Racist fliers found around Texas universities

White supremacist fliers have been spotted at UH, SMU and Texas State

White supremacist fliers have been found around the University of Houston, Texas State University and Southern Methodist University campuses in the week following the election, stuck to utility poles, bulletin boards and trash cans.

“Are you sick of anti-white propaganda in college?” reads one racially charged flier found at UH last night, while another declares “White Americans, your country is your birthright.”

UH removed the fliers after they were brought to the administration’s attention and released a statement saying the materials were not posted in locations designated by University policy.

“As a person of color, it pains me that this sort of thinking is starting to hit so close to home,” said a mechanical engineering sophomore who requested anonymity for her safety. “It truly is disappointing.”
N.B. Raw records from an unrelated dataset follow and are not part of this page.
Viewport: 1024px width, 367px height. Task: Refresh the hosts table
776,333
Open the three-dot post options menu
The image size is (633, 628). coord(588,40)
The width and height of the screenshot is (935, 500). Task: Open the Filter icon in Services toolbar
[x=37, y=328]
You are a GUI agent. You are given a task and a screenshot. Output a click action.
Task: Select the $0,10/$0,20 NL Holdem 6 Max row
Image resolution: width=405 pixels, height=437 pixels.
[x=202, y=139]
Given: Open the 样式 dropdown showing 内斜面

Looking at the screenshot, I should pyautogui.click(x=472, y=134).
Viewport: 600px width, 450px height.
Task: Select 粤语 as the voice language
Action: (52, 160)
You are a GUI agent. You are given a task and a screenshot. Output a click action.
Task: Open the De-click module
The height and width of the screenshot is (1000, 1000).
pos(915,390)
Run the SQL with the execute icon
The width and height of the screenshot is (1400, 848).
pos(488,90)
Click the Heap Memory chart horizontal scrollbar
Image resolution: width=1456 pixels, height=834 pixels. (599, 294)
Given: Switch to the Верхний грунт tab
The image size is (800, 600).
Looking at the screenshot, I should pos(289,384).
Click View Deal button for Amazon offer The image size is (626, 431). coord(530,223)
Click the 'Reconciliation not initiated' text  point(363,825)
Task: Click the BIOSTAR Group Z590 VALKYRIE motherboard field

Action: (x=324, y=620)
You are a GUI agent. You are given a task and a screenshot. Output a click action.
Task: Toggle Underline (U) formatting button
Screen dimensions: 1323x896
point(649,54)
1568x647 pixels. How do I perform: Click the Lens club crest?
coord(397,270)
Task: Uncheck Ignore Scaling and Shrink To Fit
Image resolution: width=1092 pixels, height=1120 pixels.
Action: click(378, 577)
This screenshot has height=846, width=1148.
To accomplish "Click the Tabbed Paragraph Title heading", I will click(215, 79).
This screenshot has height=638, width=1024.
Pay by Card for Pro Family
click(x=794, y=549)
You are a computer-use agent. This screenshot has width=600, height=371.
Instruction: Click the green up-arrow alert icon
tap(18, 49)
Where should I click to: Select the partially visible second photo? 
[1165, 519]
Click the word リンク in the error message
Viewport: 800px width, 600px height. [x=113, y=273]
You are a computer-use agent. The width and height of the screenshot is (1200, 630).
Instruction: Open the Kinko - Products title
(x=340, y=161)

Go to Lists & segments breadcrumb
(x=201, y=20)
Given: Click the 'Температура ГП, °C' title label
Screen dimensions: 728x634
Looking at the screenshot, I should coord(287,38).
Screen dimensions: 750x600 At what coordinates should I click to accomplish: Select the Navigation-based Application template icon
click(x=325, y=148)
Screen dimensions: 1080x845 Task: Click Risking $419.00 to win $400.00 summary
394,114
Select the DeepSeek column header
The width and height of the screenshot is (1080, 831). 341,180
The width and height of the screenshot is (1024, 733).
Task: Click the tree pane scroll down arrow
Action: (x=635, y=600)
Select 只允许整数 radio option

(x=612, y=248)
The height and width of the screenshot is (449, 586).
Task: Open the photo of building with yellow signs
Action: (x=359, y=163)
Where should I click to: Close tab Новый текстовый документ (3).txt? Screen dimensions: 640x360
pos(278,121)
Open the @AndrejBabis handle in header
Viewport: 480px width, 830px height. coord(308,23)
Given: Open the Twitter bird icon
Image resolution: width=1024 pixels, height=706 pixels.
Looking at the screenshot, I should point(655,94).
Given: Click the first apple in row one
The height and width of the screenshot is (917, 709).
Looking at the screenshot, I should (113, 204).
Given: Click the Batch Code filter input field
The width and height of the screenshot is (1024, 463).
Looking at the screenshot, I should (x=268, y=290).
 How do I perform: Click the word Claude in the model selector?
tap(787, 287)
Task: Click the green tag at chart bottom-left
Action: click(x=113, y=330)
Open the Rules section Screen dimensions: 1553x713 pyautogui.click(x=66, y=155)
This latest incident of outright racial papering comes on the heels of a similar situation at Southern Methodist University in Dallas and a violent one at Texas State. The materials posted around the SMU campus were titled “Why white women shouldn’t date black men.”

SMU President Gerald Turner condemned the fliers and other incidents of post-election campus unrest as uncivil, racist and sexist.

At Texas State University in San Marcos, students and faculty were threatened by a group known as the “Texas State Vigilantes” who vowed to tar, feather and arrest those who they saw furthering “diversity” on campus.

“Now that our man Trump is elected and Republicans own both the Senate and the House — time to organize tar and feather vigilante squads and go arrest and torture those deviant university leaders spouting off all this diversity garbage,” one flier, pasted to a bathroom mirror, read.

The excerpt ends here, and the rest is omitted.